Truth in Fiction via Non-Standard Belief Revision
Christopher Badura
Abstract:
Fiction operators such as ‘In the fiction f,' (In_f,) have seen applications particularly in philosophy of fiction, but more broadly in any ontological/metaphysical debate. For example there are fiction operator approaches towards modality, mathematics and morality. Giving a suitable analysis for when a sentence of the form ⌜Inf_{f,φ}⌝ is true, is hence of importance. The most famous approach has been David Lewis's analysis. However, it has certain shortcomings, especially when applied to inconsistent fictions in which not everything is true. We start by taking Lewis's (1978) Analysis 2 and give it a formal interpretation that takes into account impossible worlds and ideas from belief revision theory.

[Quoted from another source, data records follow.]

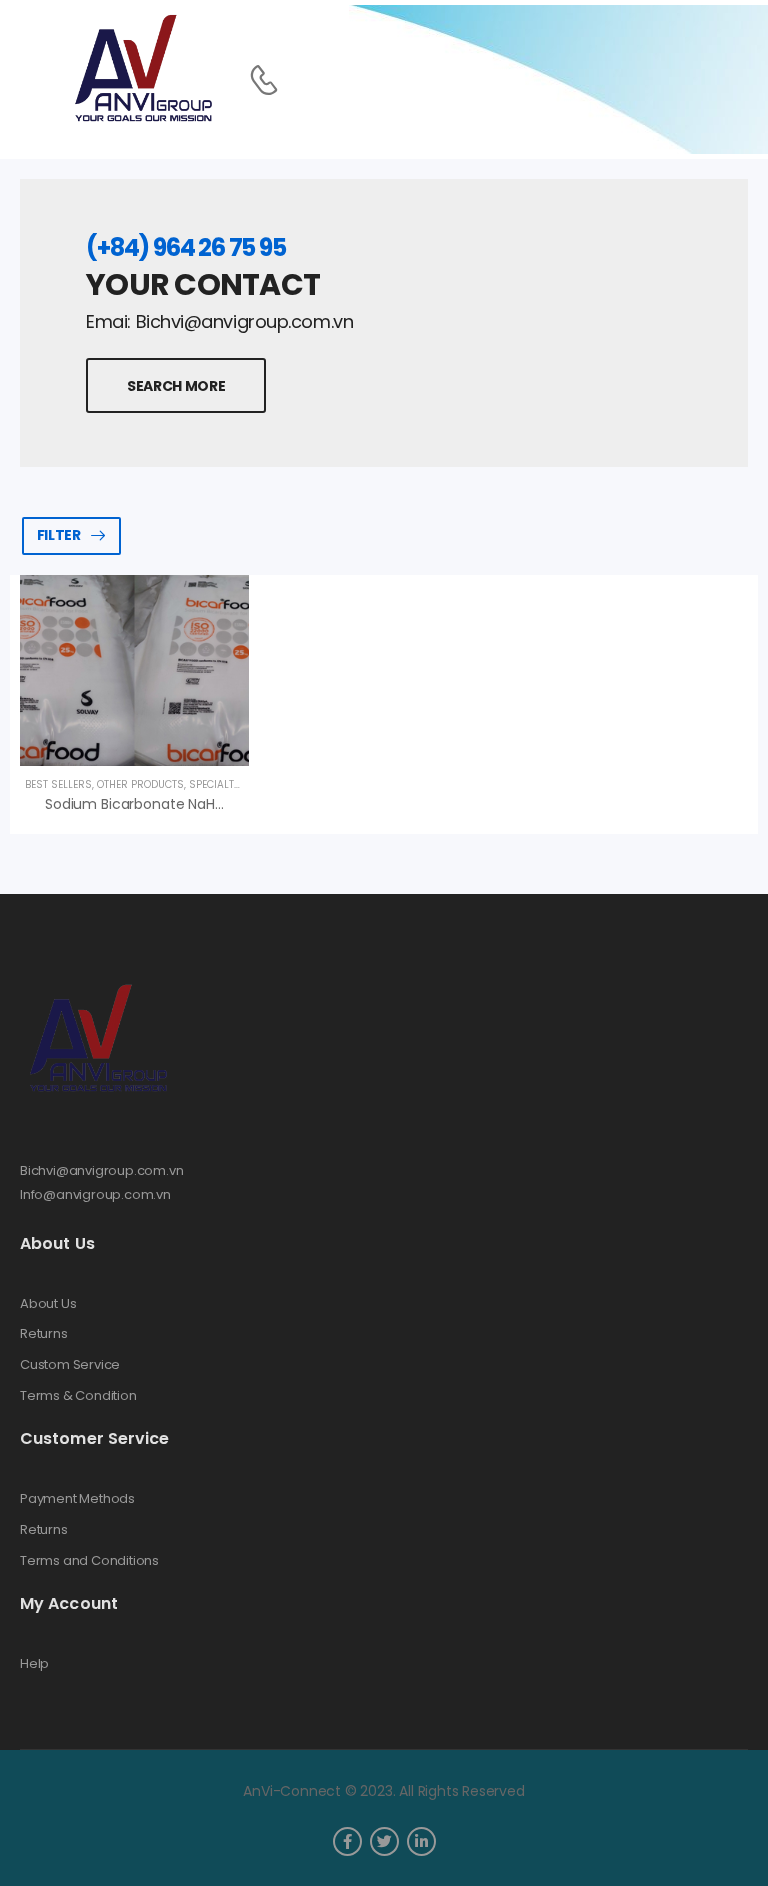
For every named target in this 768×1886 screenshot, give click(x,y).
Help (34, 1664)
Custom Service (70, 1365)
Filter (59, 535)
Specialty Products (242, 784)
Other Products (140, 784)
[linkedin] (421, 1841)
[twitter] (384, 1841)
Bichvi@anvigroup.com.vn (102, 1170)
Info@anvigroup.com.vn (95, 1194)
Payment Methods (77, 1499)
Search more (176, 386)
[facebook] (347, 1841)
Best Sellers (58, 784)
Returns (44, 1334)
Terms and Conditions (89, 1561)
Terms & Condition (78, 1396)
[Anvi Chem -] (142, 69)
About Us (48, 1304)
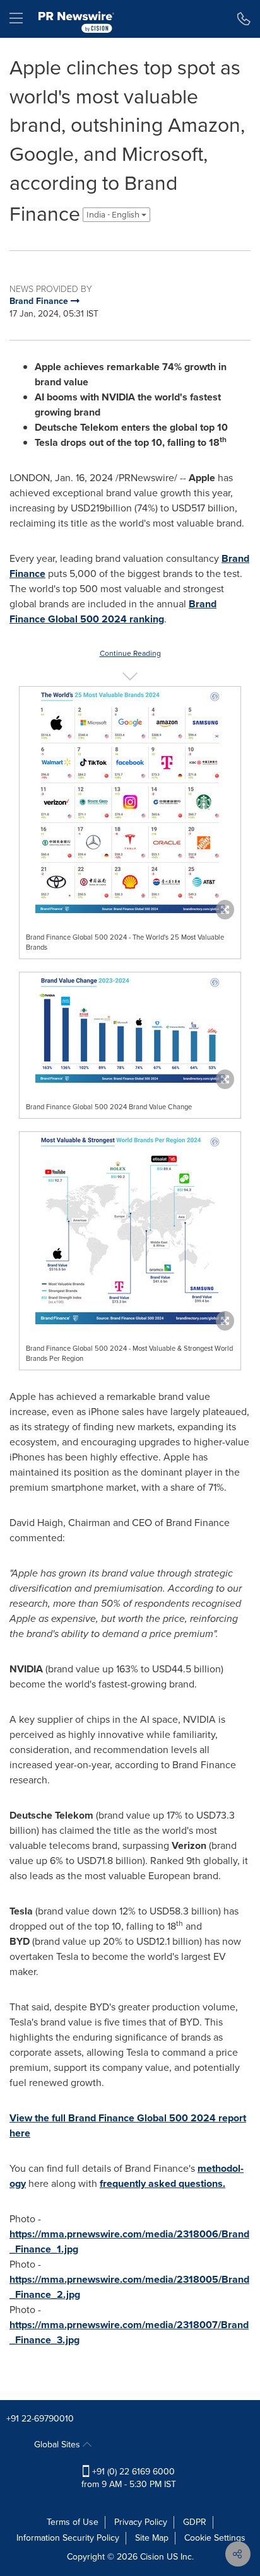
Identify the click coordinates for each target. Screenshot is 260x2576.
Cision (152, 2556)
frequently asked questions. (162, 2183)
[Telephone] (244, 19)
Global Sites (58, 2444)
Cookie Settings (214, 2537)
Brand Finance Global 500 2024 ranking (112, 611)
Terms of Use (72, 2522)
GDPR (194, 2522)
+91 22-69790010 (40, 2418)
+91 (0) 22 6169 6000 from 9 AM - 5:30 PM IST (128, 2478)
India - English (113, 214)
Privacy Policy (140, 2522)
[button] (130, 800)
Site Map (151, 2537)
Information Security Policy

Our formal framework comprises multiagent plausibility models with a domain of possible and impossible worlds, ordered by a group plausibility ordering. This gives rise to Grove-style sphere models which are known to be models for the AGM axioms. We extend these models to an impossible world setting.
Then, a sentence of the form ⌜Inf_{f,φ}⌝ is true under our interpretation of Analysis 2 iff. for any world that is, after revising with the explicit content of the fiction, at least as plausible as any common belief world and that makes the explicit content of the fiction true, it also makes φ true.